Planting Place: The Territoriality of Coffee

“Plantations are back”, the rapid spread of oil palm and other ‘boom crops’ has generated renewed interest in the ecological impacts and exploitative labour relations of the plantation complex (Haraway, 2015; Li, 2018). Thinking through the material processes and spatial organization of the plantation “makes one pay attention to the historical relocations of the substances of living and dying around the Earth as a necessary prerequisite to their extraction” (Haraway et al., 2016:557). Yet, relatively little attention has been paid to the ways the material qualities of specific plants themselves reinforce or challenge the capitalist mode of production.

 

Thinking with planty-materialities brings attention to questions of scale and temporality of land enclosure. The growth cycle and habits of different plant species structure access to land and engender specific labor relations. For example, the Matsutake mushroom forms part of what Anna Tsing calls an “anti-plantation” (Tsing, 2015). The mushroom’s growth patterns and symbiotic relations with certain tree species render it incredibly difficult to cultivate, resisting intensive extraction and the uniformity of mono-cropped plantations.
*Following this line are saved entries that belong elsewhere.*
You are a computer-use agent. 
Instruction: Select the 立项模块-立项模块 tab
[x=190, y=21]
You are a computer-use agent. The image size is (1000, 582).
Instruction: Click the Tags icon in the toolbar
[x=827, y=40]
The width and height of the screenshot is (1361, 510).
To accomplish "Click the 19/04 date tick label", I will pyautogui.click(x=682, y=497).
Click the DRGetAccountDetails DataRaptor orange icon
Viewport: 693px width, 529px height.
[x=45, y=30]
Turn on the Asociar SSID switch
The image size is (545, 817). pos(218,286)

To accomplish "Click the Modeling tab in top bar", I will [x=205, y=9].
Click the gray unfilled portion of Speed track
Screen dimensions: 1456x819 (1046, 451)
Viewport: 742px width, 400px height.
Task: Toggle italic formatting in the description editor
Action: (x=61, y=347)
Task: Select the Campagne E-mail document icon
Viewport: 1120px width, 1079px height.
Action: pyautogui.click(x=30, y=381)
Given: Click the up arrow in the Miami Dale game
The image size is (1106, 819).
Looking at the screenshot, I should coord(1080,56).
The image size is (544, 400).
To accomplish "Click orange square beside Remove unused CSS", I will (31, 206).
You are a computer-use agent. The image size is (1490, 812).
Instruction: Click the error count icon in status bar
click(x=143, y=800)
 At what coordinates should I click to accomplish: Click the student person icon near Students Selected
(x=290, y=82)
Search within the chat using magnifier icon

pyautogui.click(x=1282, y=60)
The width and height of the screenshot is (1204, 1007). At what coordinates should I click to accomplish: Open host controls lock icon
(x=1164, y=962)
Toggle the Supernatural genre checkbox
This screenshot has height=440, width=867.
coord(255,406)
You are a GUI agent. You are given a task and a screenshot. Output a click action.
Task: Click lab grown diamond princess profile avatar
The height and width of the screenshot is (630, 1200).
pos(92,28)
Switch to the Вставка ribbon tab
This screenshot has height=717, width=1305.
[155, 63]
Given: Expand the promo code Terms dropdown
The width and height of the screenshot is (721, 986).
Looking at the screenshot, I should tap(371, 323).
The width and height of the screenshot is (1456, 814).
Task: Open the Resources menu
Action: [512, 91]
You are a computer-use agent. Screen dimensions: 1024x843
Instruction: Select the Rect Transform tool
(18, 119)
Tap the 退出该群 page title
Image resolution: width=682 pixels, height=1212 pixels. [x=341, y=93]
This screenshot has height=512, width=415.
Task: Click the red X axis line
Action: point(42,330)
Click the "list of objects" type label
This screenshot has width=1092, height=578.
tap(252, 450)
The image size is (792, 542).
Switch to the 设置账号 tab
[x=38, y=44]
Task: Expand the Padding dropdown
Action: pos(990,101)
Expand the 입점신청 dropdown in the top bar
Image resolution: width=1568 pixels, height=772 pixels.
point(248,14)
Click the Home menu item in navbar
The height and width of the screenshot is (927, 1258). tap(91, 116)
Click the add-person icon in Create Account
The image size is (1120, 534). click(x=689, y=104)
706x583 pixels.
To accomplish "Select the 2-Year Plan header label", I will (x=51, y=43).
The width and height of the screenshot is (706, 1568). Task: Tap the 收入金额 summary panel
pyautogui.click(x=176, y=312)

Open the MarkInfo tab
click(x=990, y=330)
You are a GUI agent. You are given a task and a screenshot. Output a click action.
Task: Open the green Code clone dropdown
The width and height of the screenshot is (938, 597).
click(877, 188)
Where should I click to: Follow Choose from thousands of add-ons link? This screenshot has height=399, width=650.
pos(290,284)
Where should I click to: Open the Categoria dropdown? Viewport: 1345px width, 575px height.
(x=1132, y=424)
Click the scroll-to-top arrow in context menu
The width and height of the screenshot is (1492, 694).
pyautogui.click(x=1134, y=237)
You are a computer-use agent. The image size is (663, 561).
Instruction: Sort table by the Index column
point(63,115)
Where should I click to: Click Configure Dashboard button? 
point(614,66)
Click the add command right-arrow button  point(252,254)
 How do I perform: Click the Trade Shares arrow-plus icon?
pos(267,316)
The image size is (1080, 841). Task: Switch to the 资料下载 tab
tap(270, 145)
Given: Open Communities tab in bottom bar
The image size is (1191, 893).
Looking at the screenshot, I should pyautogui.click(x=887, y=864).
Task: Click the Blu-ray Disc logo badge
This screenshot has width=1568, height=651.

In other instances, plants influence the emergence of capitalist relations, as Tania Li demonstrates by placing the cacao tree at the center of processes of enclosure in highland Sulawesi. Planting cacao serves as a permanent claim to land, one that prevents potential appropriation of fields that would normally lie fallow after seasons of planting sugarcane or corn. The tree serves as a visual sign that the land has an owner.The cacao tree’s ‘permanence’ shapes tenure and labour relations through the need to ensure access to the plant’s fruits over time. Conflicts over the rights to individual trees centers the importance of “everyday processes of accumulation and dispossession” (Hall, Hirsch, & Li, 2011:145). In sum, plants offers a unique way of thinking about access and claims to land.

 

Coffee (Coffea arabica) is an especially charged object for understanding contemporary plantation spaces. Beyond being a cliche symbol of Western late liberalism’s obsession with productivity and exotic tropical commodities, coffee is a core part of the reinvigorated plantation complex across the global south. Outside of plantations, coffee grows in shady understories of tropical forests and takes several years before it produces fruit for harvest. These qualities present challenges to maximising extraction through monocropped plantations, yet, by selecting for qualities like hardiness and a fast growth rate, coffee growers have bred a plant more conducive to capitalist labour relations but at the cost of biodiversity loss and soil erosion.

 

Against this form of ‘conventional’ or ‘sun-tolerant’ cultivation, shade-grown coffee is presented as an environmentally-friendly, ‘bird-safe’ alternative. Though shade-grown coffee is also grown in plantations, it is often marketed as an anti-plantation crop that promotes smallholder livelihoods.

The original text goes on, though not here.